I agree with that. I was more focused on what to do with the ETL world. Naturally, one have to build an Unit Test Plan, and have it throughly reviewed by those who know and understand the project's requirements.

But within the ETL tool, especially PX -- there is not much more than just running the jobs, and checking for results. Peek stages can be used, but can run the risk of errors being introduced during changes.

-T.J.
Developer of DataStage Parallel Engine (Orchestrate).
raju_chvr
Premium Member
Premium Member
Posts: 165
Joined: Sat Sep 27, 2003 9:19 am
Location: USA

Post by raju_chvr »

Appreciate your input Kenneth.
trobinson
Participant
Posts: 208
Joined: Thu Apr 11, 2002 6:02 am
Location: Saint Louis
Contact:

Post by trobinson »

Two types of testing were already mentioned; Unit and Regression.
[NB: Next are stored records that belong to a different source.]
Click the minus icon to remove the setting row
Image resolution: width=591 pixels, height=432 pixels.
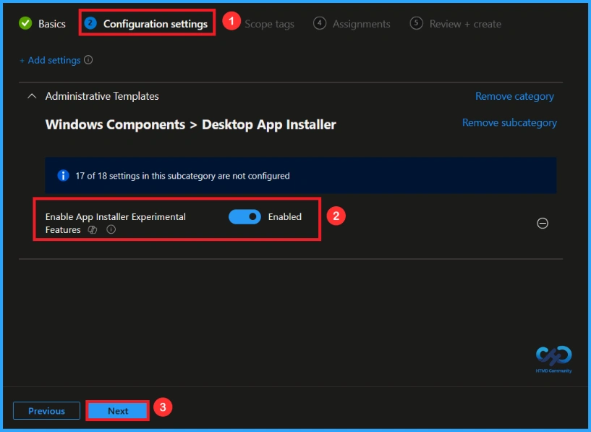click(x=543, y=224)
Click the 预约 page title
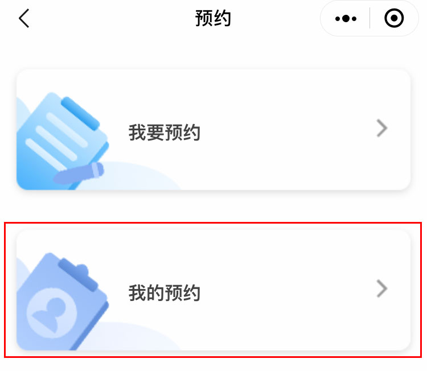This screenshot has width=427, height=371. [x=213, y=18]
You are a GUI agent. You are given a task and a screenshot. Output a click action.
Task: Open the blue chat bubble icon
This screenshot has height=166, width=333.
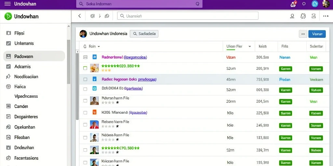pyautogui.click(x=315, y=4)
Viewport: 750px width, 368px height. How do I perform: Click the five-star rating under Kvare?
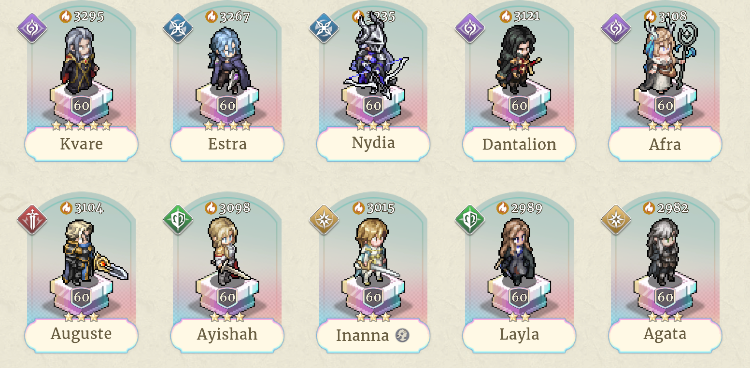pyautogui.click(x=81, y=125)
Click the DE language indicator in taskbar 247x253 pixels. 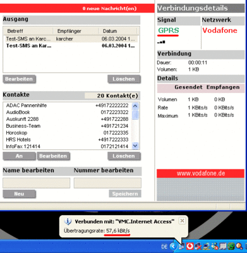(164, 247)
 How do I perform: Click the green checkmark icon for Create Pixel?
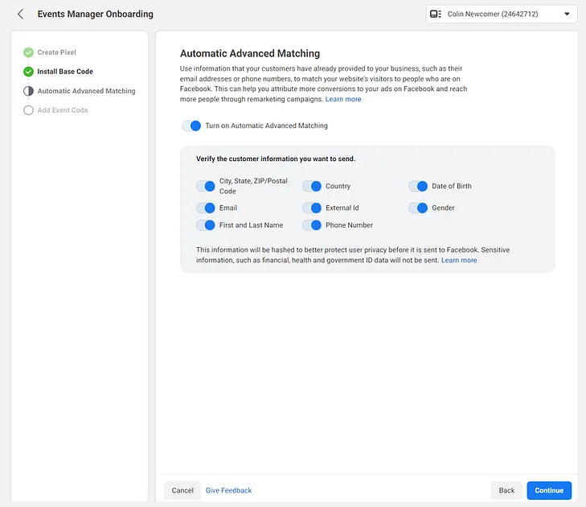pyautogui.click(x=29, y=52)
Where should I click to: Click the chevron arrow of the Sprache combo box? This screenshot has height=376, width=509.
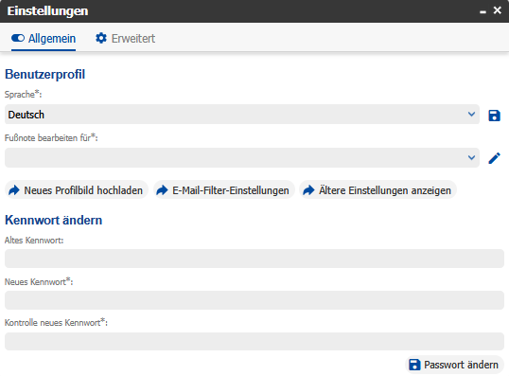pyautogui.click(x=471, y=115)
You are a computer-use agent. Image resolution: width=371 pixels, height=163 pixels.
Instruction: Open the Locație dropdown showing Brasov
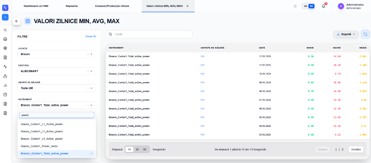pyautogui.click(x=57, y=54)
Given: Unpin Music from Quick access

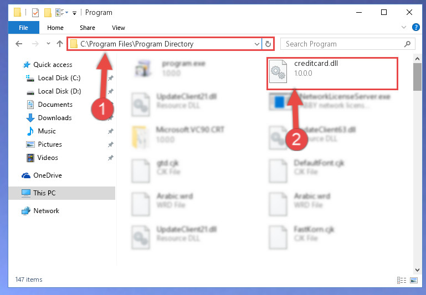Looking at the screenshot, I should [x=110, y=131].
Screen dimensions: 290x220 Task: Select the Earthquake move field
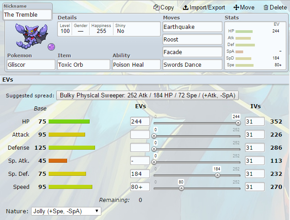193,27
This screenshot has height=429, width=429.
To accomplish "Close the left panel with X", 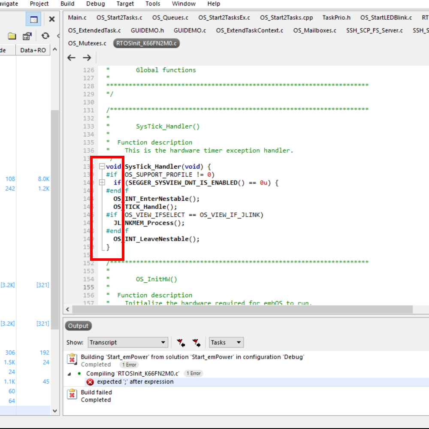I will coord(51,19).
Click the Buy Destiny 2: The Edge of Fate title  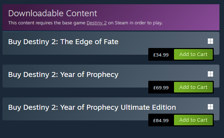click(63, 42)
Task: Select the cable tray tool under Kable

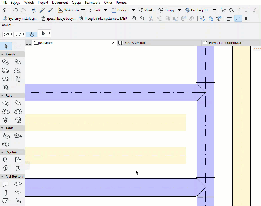Action: click(5, 136)
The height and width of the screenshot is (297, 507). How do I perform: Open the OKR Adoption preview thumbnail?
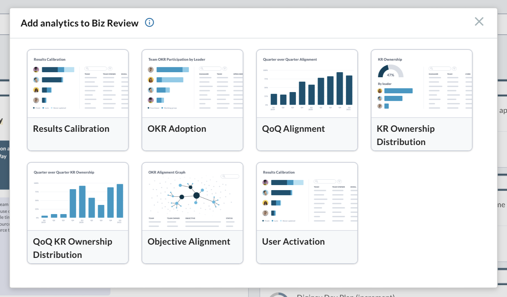click(192, 84)
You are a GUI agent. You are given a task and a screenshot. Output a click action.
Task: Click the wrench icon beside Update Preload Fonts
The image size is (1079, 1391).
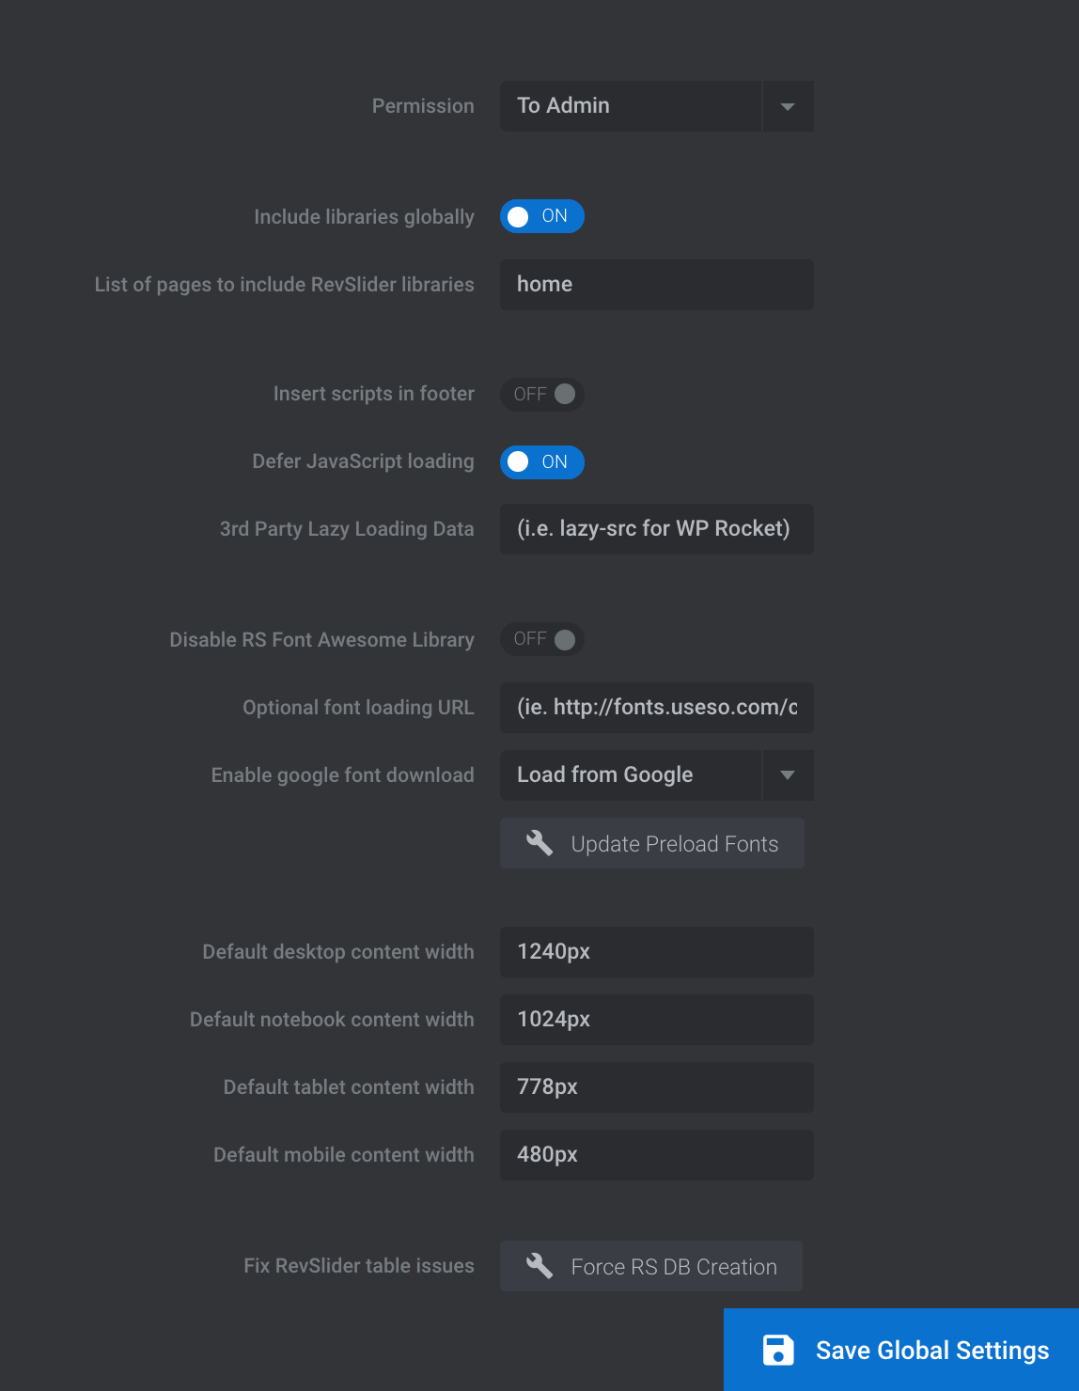[x=540, y=843]
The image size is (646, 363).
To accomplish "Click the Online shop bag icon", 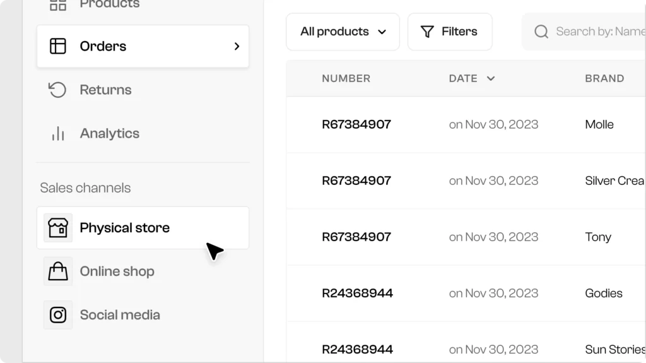I will click(58, 271).
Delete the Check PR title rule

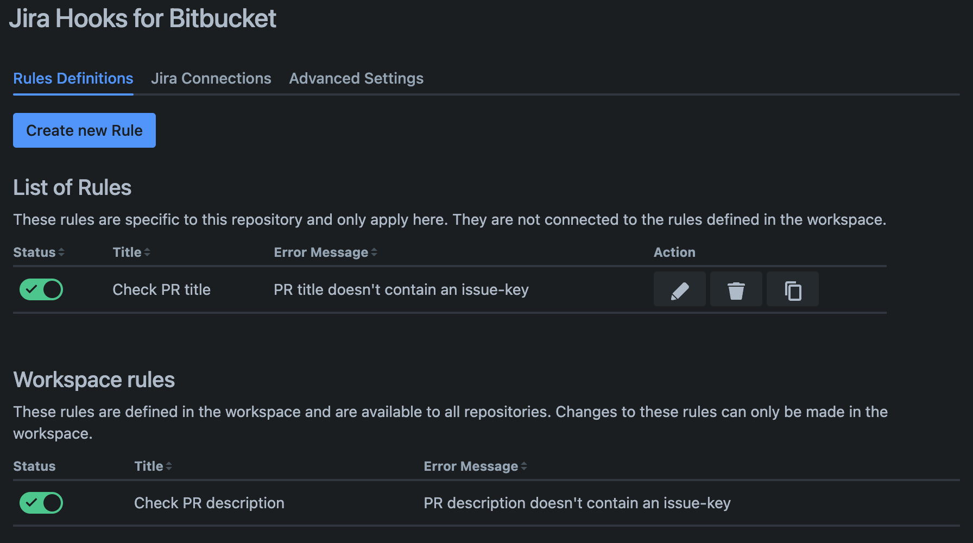pyautogui.click(x=736, y=289)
There is also Integration and User Acceptance. The most important to my mind is regression. That is, automated Regression. We are using DataStage itself to help with the automation of regression testing. We've built jobs and sequences - The Test Harness, in which we plug-in the actual ETL jobs we are testing. One of the tasks of development is to continually add to the test cases. The whole test suite is run automatically at given intervals and a automated report of pass/fail tests is generated. ALL must pass, everytime. I'm not sure this has revelance to the batch world but it works for the real-time world. I think I would continually build and add to input data in which all links, contstaints, routines, transforms of all jobs has input data that directly tests the code. It should yield a readily identifiable result in the target. It should be automated, quick and easy to use.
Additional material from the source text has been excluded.